Bravo for Bernanke and the QE Era
Admit it: The Fed’s loose money policy worked. Now the challenge is how to manage the tapering
Trouble has a way of finding Ben Bernanke. This time, it surrounded his trip to the American Economic Association meeting in Philadelphia to give a capstone speech last week summarizing his eight years as head of the Federal Reserve. A major snowstorm had hit the East Coast and a frigid polar vortex followed behind it.
His speech’s audience at the nation’s largest gathering of economists looked even more comical than normal with their snow boots and hat-head, but they gave his remarks a standing ovation. It was quite different from the icy reception he has grown accustomed to from his critics (including several on this page) over the past 3½ years during what could be called the QE Era.
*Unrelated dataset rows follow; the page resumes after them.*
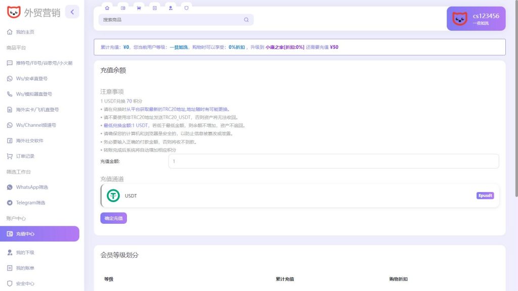This screenshot has width=518, height=291.
Task: Open the shield security icon in top navigation
Action: coord(187,8)
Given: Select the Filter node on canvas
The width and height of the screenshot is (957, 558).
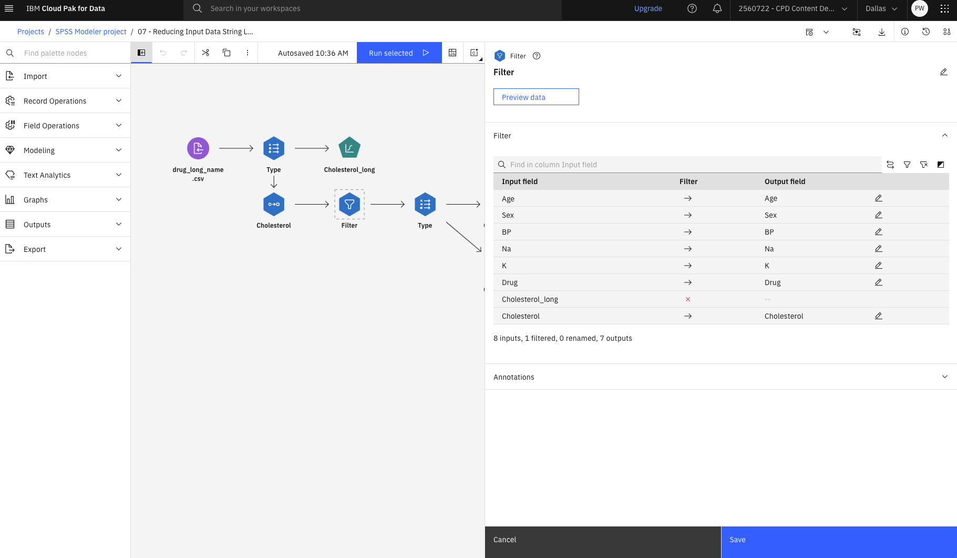Looking at the screenshot, I should pos(349,205).
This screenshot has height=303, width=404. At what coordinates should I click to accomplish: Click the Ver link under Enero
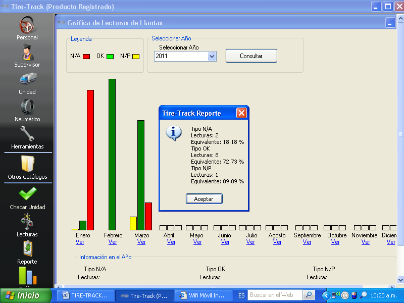(x=80, y=242)
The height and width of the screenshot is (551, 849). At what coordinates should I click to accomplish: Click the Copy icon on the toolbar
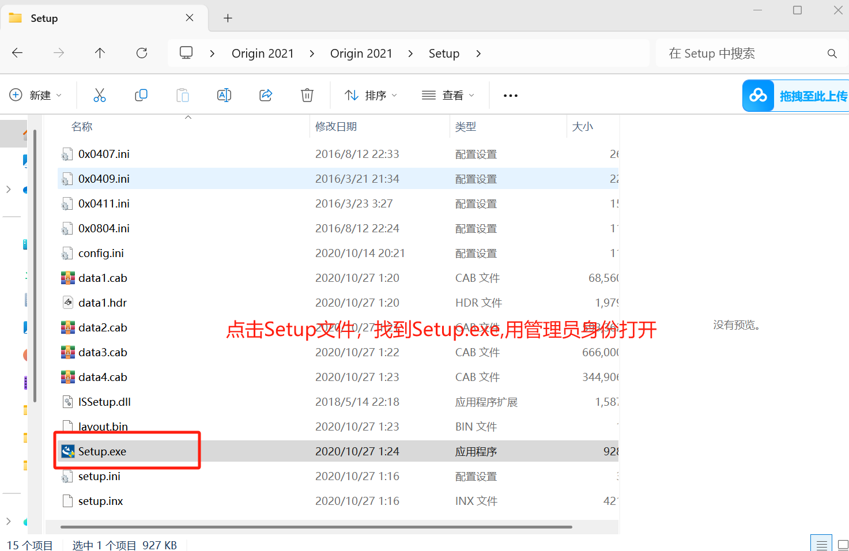coord(141,95)
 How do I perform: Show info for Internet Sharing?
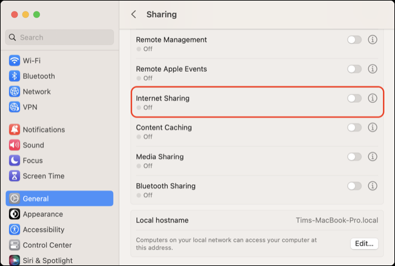click(x=373, y=98)
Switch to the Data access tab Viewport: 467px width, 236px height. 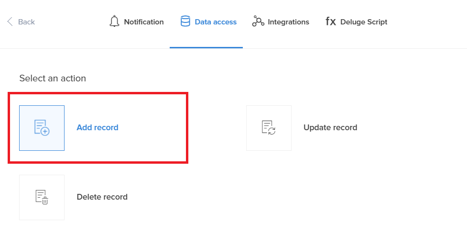[216, 22]
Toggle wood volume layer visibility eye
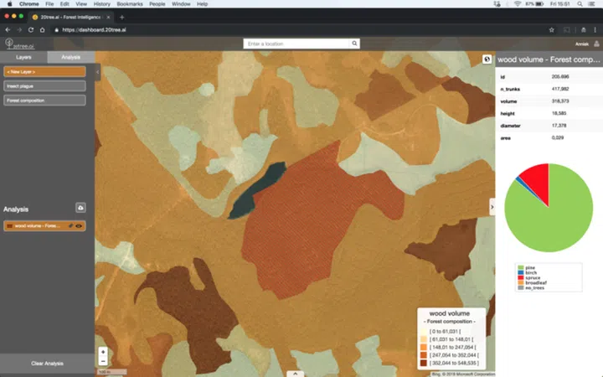The image size is (603, 377). click(x=79, y=226)
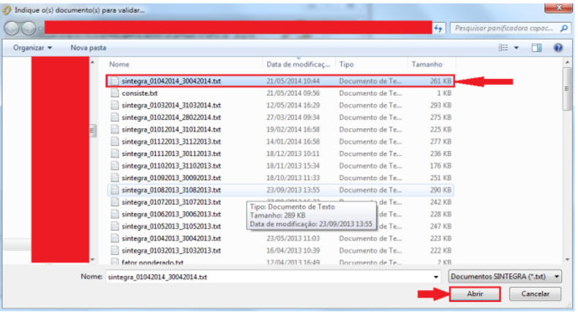Expand the Nome filename history dropdown arrow
This screenshot has width=578, height=312.
[x=436, y=277]
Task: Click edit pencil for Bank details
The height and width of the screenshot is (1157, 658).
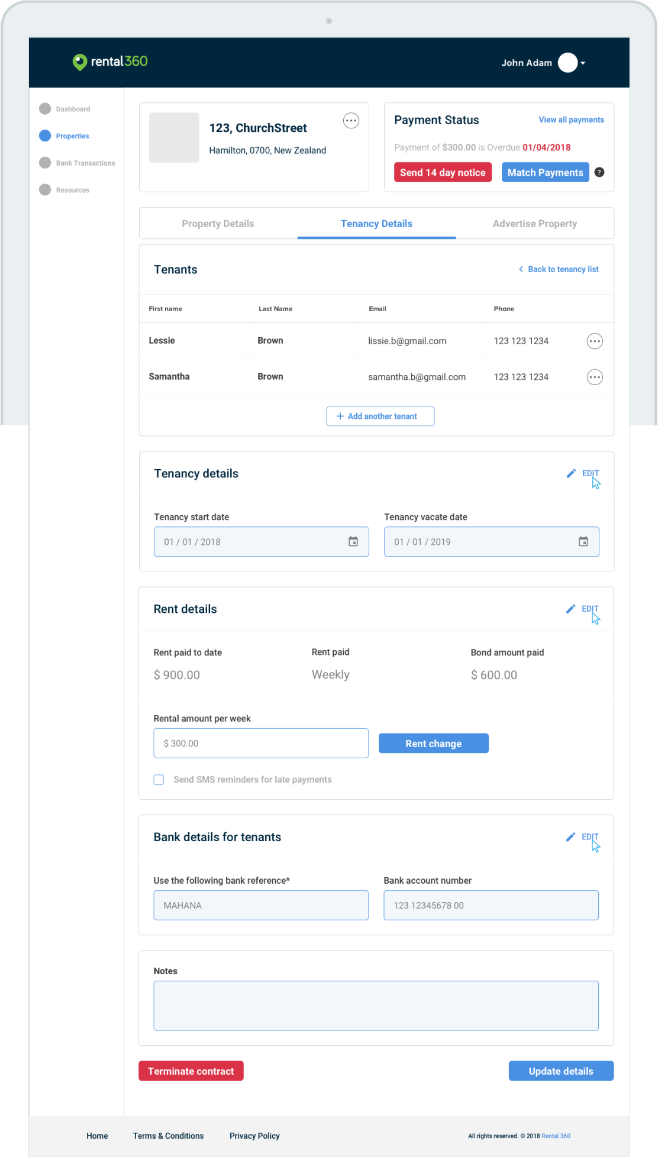Action: tap(571, 836)
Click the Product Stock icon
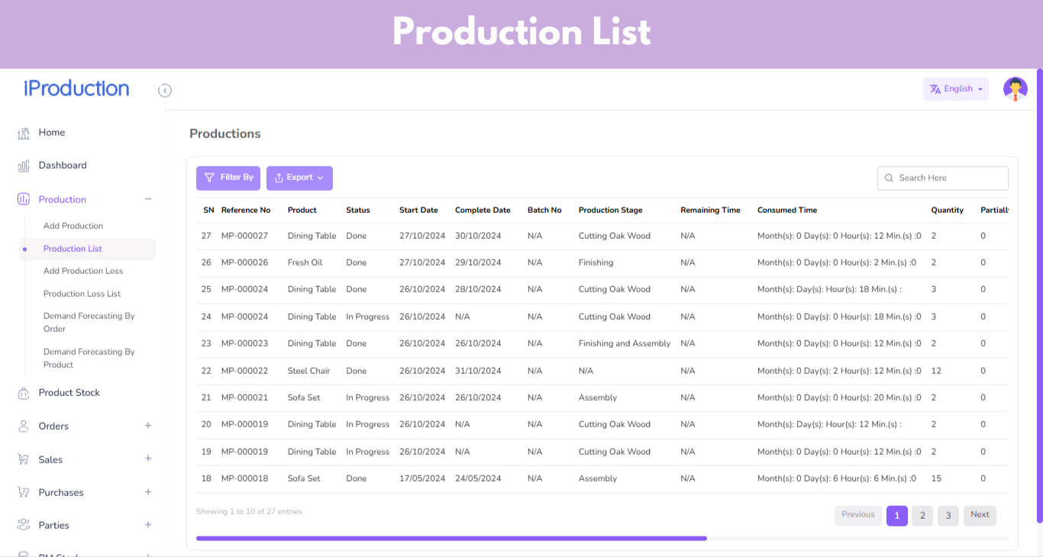 [x=24, y=393]
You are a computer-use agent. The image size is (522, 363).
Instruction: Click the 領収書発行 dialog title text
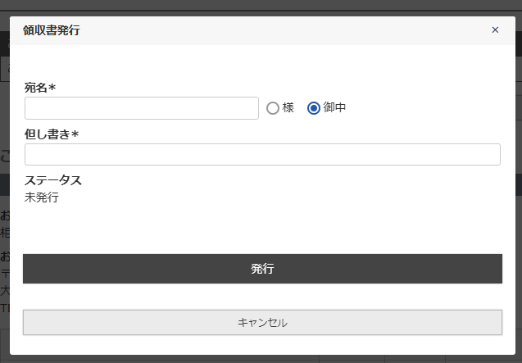pyautogui.click(x=52, y=30)
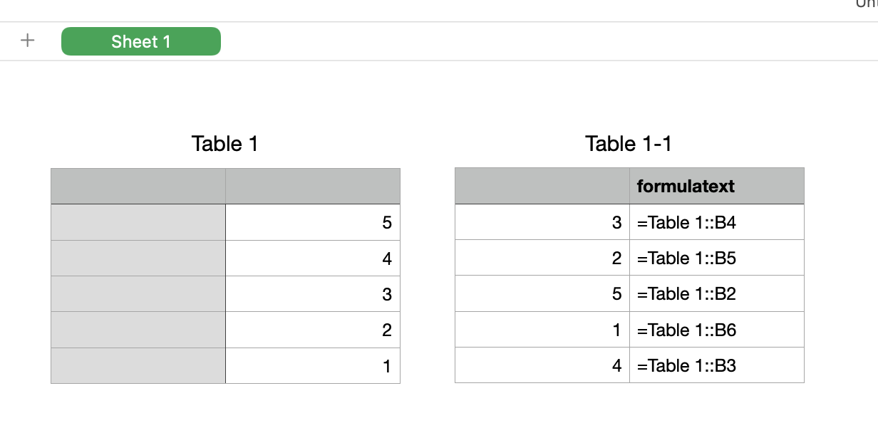Select empty header cell left of formulatext
Screen dimensions: 878x423
pyautogui.click(x=542, y=187)
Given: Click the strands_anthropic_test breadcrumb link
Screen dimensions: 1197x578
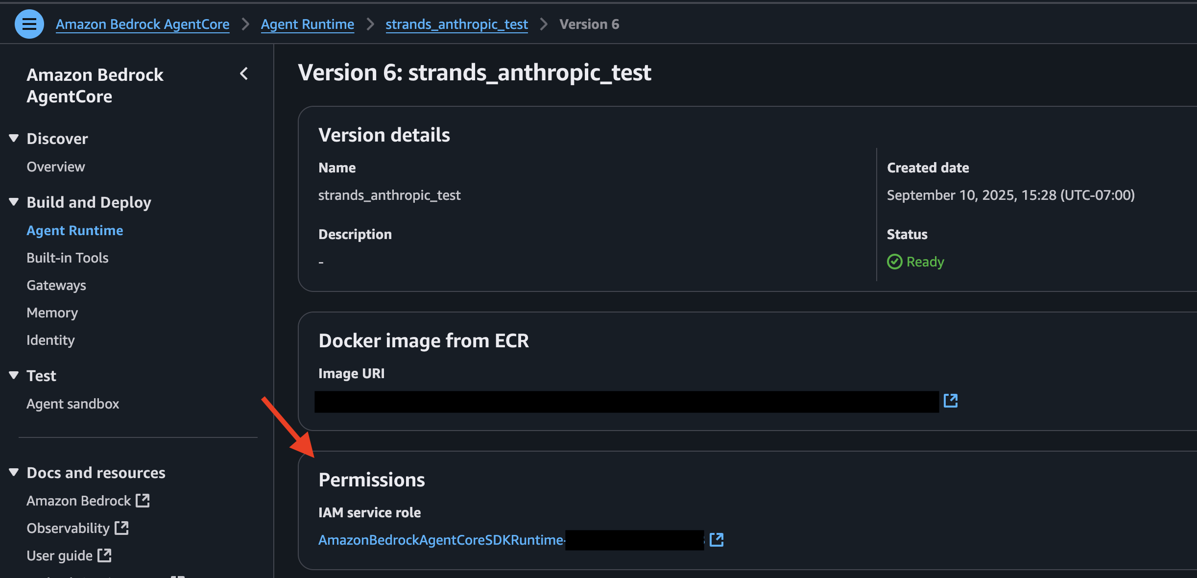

These critics of quantitative easing have condemned the expansion of the balance sheet at the Federal Reserve as risking a hyperinflation, have panned the “forward guidance” of the Fed promising low rates well into the future as ineffectual and dangerous, and have even mocked the Fed’s new more-open communications strategy and the chairman’s news conferences as demeaning to the office.
As Mr. Bernanke prepares to depart at the end of January and the Fed has initiated the exit-strategy countdown with the start of tapering, it is time to take stock of the QE Era—and time for the critics to admit they were wrong.
There is a valid debate to be had about how much longer the Fed’s loose monetary policy should continue and about the risks that might be entailed. But looking back at the period since 2010, it is clear that the Fed was right to try to help improve the country’s financial health, avoiding deflation, and the critics were wrong that QE would cause inflation and harm the economy.
Think back to the days before the 2008 crisis or recession. If confronted with the scenario that would follow—five years of GDP growth of only around 2% a year, five years of unemployment rates around or above 7%, core inflation consistently below 2%—the near-universal response of economists would have been for the Fed to cut interest rates.
The problem, of course, was that the target federal-funds rate was already at 0% by the close of 2008—the start of the five years in question. So the Fed tried to loosen monetary policy by buying assets and by issuing forward guidance on rates. Mr. Bernanke said from the outset that these measures were only the monetary equivalent of those ugly flap-ear hats—uncomfortable, yes, but not a forever thing. Just wait for the vortex to pass.
The research indicates that these Fed policies have helped the economy, albeit modestly. The estimates indicate that asset purchases lowered long-term Treasury rates by about 30 basis points and a bit more for mortgage spreads and corporate bond yields, helping to encourage investment and risk-taking.
At the same AEA convention where Mr. Bernanke spoke, my colleague Amir Sufi and co-author Atif Mian of Princeton University showed that as interest rates fell, Americans were able to refinance their homes at more affordable rates, and the drop led to an increase in consumer spending on automobiles and other durables.
The economy needed all the help it could get during this time period. Growth was modest and the job market suffered badly. Loosening monetary policy was the right thing to do.
The QE Era did not create inflation. Not even close. The people who said it would were looking only at the growth in the monetary base but ignoring the poor health of the financial system and the so-called velocity of money. Put differently, the people arguing that QE means simply printing money (which it doesn’t, really) didn’t recognize that the policy was simply offsetting the reverse printing of money resulting from the tight credit channels in the damaged financial system.
Yes, you would get inflation if the system went back to normal and the Fed just kept its foot on the gas. But the Fed has promised all along that it was only doing this as a temporary measure until economic conditions improved.
The critics seem to have forgotten the admonition of former Fed Chariman Paul Volcker that the Fed’s biggest inflation mistakes have not come from being too loose when times are bad but rather from waiting too long to tighten when times are good.
Now, despite a disappointing Friday jobs report that is likely more of a pothole than a permanent setback, times may be getting good enough that people are again concerned at the possibility of low rates creating a bubble. Given the role that leverage can play in financial crises, that is worth thinking about. The counterargument that the Fed can simply use regulatory prudential policy to stop bubbles seems a bit questionable, given past experience.
But this argument for tapering in 2014 isn’t the same as saying the Fed should never have loosened in the summer of 2010. For most of the past 3½ years, the stock market’s rise has generally tracked increases in corporate earnings. Forgoing the Fed’s unconventional monetary policies—inviting real and quantifiable damage to the economy—just to prevent the possibility of a potentially dangerous bubble forming somewhere in the economy would have been cruel and unnecessary.
Most will agree that deciding on the speed of winding down the QE Era will be a key challenge to Mr. Bernanke’s successor, Janet Yellen. But we should all be able to agree that fashion standards during a polar vortex shouldn’t be the same as in normal times. At the convention of economists in Philadelphia, when Chairman Bernanke explained the Fed’s actions of the past 3½ years, he got the warm reception he deserved.
Mr. Goolsbee, a professor of economics at the University of Chicago’s Booth School of Business, was chairman of President Obama’s Council of Economic Advisers from 2010-11.